You can also generate GitLab pipelines of your build, which will break the jobs out as well:


You should really try out the spack package manager, it will manage all these constraints between packages, variants, dependencies for you by feeding it a very simple description of what you want to install: https://github.com/spack/spack

Looks a bit nixy, but without the whole input-addressed hash thing.

You might be interested in this talk from FOSDEM a few years ago comparing nix, spack, conda, and guix


And with dependency resolution (spack calls it “concretization”), which nix and guix do not have.

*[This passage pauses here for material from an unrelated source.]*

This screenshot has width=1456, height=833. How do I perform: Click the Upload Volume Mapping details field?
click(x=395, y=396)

+1 for Spack and also EasyBuild.

although spack had a lot of problems with tensorflow for years... But yes, in general it works best nowadays and with clingo coming up, I guess it will eventually beat NixOS (because hopefully browser-like dependency trees become fast then).

(and I still don't get the advantages of an advanced build system like bazel, where I first have to build the right version of the build system (including all patches which might crop up with new libcs in vendored dependencies), and then it takes ages to compile (compared to any other similar software...) and I still have to fix the libc bugs...)

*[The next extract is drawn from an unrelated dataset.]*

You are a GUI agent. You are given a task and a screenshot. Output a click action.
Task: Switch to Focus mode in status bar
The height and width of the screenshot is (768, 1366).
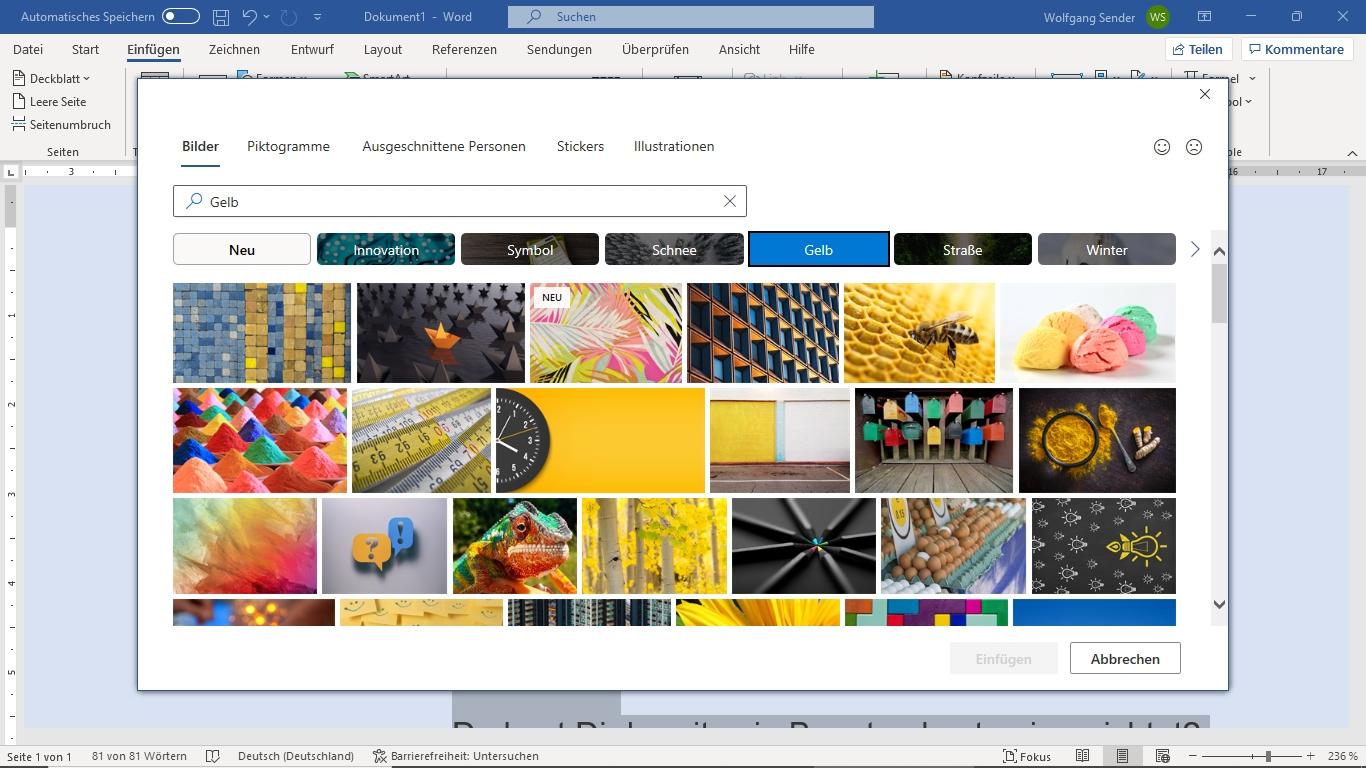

Bazel is for the Google-scale companies of the world who must ship petabytes around the internet. Mortals do not use Bazel - a cluster of 80 core CPUs does, and the user just downloads the cached build results.

It is extremely powerful but also extremely tedious, like programming in MPI.

“ Our current CDN “costs” are ~$1.5M/month and not getting smaller. This is generously supported by our CDN provider but is a liability for PyPI’s long-term existence.”


Maybe distribution via bittorrent is an alternative. It wouldn't be better performance than a good CDN but it distributes the costs better.

Conceptually, I love the idea of bittorrent distribution for binary packages like this. In practice, "oh no, my CI docker builds :(" Too much potential variability.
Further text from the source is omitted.